‘Hetty, Crank, Larkin, with me. Hetty, if you don’t want the duty, don’t be so obvious about sneaking to the jakes.’ Bent glared at the youngest man in the tower room and then turned back to the captain. ‘That sufficient, m’lord?’
The captain didn’t know Bent very well – he was Ser Jehannes’ man – but he was impressed that his most senior archer would take the trick on the wall himself. ‘Carry on,’ he said coldly, and walked across the room surveying the piles of coins on the tables, and the dice and cards, as he did. He was pretty sure Ser Hugo would never have allowed such overt gambling. So he scratched his beard and beckoned to Bent.
The archer came up like a dog expecting a kick.
The captain pointed at the money on the main table. He didn’t say a thing.
Bent raised an eyebrow and opened his mouth.
‘Save it,’ the captain said. ‘Remind me of the company rule on gambling.’
Bent made a face. ‘Total value of the game not to exceed a day’s pay for the lowest man,’ he recited.
Two rose nobles gleamed up at the captain, with more than a dozen silver leopards and a pile of copper cats by them. The captain put his hand over the pile. ‘Must be mine then,’ he said, ‘I’m the only man in the company who makes this kind of money every day.’
Bent swallowed but his eyes narrowed in anger.
The captain lifted his hand, leaving the pile untouched. He locked eyes with the archer and smiled. ‘You get me, Bent?’
The archer all but sighed with relief. ‘Aye, Captain.’
The captain nodded. ‘Good night, Bent,’ he said, and touched the man’s shoulder, to say,
He walked out onto the wall, and there it was again – not the fear, but the feeling he was being watched. Scrutinized.
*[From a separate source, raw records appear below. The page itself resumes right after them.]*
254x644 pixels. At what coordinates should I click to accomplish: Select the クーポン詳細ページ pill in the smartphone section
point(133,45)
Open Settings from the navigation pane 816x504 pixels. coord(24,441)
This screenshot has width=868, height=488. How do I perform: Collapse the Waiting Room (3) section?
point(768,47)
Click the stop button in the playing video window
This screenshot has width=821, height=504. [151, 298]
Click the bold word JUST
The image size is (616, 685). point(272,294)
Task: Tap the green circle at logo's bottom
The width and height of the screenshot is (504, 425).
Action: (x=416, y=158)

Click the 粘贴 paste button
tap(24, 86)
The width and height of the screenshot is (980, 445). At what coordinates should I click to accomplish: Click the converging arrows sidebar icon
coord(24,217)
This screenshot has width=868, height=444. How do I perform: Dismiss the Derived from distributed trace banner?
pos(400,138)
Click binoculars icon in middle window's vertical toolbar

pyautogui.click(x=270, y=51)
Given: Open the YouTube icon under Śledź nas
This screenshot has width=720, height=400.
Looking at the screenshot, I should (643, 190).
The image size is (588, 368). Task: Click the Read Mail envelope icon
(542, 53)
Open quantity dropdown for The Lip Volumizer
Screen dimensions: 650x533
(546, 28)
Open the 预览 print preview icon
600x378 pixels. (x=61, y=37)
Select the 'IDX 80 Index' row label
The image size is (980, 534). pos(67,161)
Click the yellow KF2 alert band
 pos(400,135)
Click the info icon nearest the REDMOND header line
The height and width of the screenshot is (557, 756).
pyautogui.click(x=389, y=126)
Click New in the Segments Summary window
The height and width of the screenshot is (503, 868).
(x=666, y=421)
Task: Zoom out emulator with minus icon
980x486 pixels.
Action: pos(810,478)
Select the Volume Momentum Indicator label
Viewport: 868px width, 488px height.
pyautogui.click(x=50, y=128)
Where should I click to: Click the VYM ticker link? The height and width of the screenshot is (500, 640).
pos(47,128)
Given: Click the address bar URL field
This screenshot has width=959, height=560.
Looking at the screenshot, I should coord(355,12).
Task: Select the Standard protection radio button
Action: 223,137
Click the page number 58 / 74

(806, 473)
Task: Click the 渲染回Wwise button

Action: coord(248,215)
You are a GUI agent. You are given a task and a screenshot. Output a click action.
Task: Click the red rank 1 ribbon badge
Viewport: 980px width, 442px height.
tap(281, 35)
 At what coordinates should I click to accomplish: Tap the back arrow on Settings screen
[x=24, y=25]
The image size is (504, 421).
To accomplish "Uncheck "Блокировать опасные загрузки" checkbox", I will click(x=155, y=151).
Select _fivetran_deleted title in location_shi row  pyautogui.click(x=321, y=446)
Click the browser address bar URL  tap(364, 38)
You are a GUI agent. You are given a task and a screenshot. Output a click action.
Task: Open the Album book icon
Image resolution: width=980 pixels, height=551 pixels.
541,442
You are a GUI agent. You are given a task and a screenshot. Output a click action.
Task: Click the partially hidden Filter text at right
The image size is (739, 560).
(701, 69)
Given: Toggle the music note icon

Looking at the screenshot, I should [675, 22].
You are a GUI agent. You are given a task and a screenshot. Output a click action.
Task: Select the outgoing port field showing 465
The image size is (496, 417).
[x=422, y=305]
He was ready for it this time, and he reached into the round room, and-
–
North-west of Lissen Carak – Thorn
– the dark sun went out like a torch thrown into a pool.
He was disoriented, at first. The dark sun had dimmed and strengthened, dimmed and strengthened, and years of patient growth of power had taught him not to read too much into the fluctuations in power wrought by distance, weather, old phantasms that lingered like ghosts of their former powers, or animals who used power the way bats used sound. There were thousands of natural factors that occluded power the way other factors might affect sound.
In fact, he thought that the use of power and the movement of sound might usefully be studied together. The thought pleased him, and he spun off a part of himself to contemplate the movement of sound over distance as an allegory – or even as a direct expression – of power. Meanwhile, he sat and breathed in the night air and maintained, almost without effort, the chains of power that bound the trolls, and a third part of him looked for the dark sun with increasing frustration.
A fourth aspect considered his next move.